Abby Reifsnyder has lived in Williamstown since 2003 (and the Berkshires since 1994). A licensed independent clinical social worker (LICSW), she has worked with a wide variety of populations, including homeless folks (here and in New York City), victims and perpetrators of domestic violence, children and adolescents in DCF custody, at-risk high school students and youth in residential care. She currently has a private therapy practice in North Adams.
Elizabeth Whitney moved to Williamstown in 2020. She first lived in town when she came here with her family in 1977 and is a graduate of Mt Greylock Regional High School and Williams College. She has strong family ties to town and has been a frequent visitor. Elizabeth has devoted most of her career to developing and operating recovery-oriented mental health services with a focus on people who are living with serious mental health conditions. She is a clinical social worker (LICSW) with experience as a senior manager in a community-based health organization, a consultant, and in higher education.

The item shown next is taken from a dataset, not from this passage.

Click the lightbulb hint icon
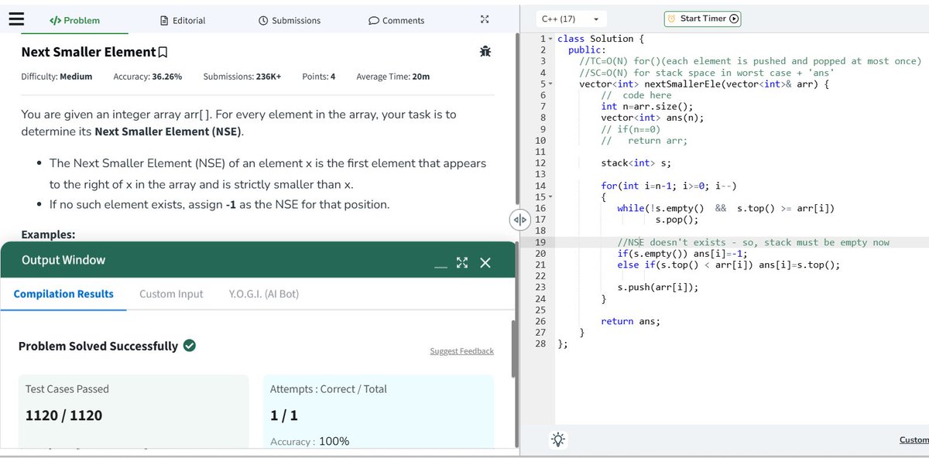Viewport: 929px width, 458px height. point(557,439)
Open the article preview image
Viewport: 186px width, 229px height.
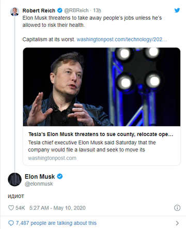(102, 87)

Aseel Abulhab graduated from Williams College in 2015. She then completed two international fellowships focused on D/deaf access to education, and worked at an education non-profit organization in Boston. She returned to Williamstown in January 2020 after completing her MSW. A licensed social worker, she now works at the Davis Center, Williams’ multicultural/intercultural center, where she supports the Center’s social justice education offerings, one of the College’s first year orientation programs, student staff, and a number of student organizations.
Kerri Leyda Nicoll moved to Williamstown in 2014 when she joined the faculty at Massachusetts College of Liberal Arts (MCLA). Now an associate professor of social work, she teaches courses on social policy, community organizing, U.S. poverty, and intergroup dialogue. Kerri brings both research and practice experience to this project, having conducted in-depth interviews, partnered with community-based organizations, and served as an economic and racial justice advocate and educator.
Eva Tracy-Raeder moved to Williamstown in 2017. She is a clinical social worker in private practice in North Adams. Prior to opening a private practice, Eva worked with individuals across the lifespan in settings including: early childhood and elementary education, vocational training for adults with developmental and intellectual disabilities, the performing arts, and palliative and hospice care.
Lili Massac is a sophomore at Williams College. Outside the classroom, she works at the Williams College Davis Center as a Community Engagement Fellow, where she helps spread awareness and education on issues of identity, power, and privilege in order to build a more inclusive community.
Daltanette Mitchell is a sophomore at Williams College majoring in Comparative Literature and French. She works for the Office of Accessible Education (OAE) as an Accessibility Coordinator, where she actively finds ways to make the campus more accessible and inclusive.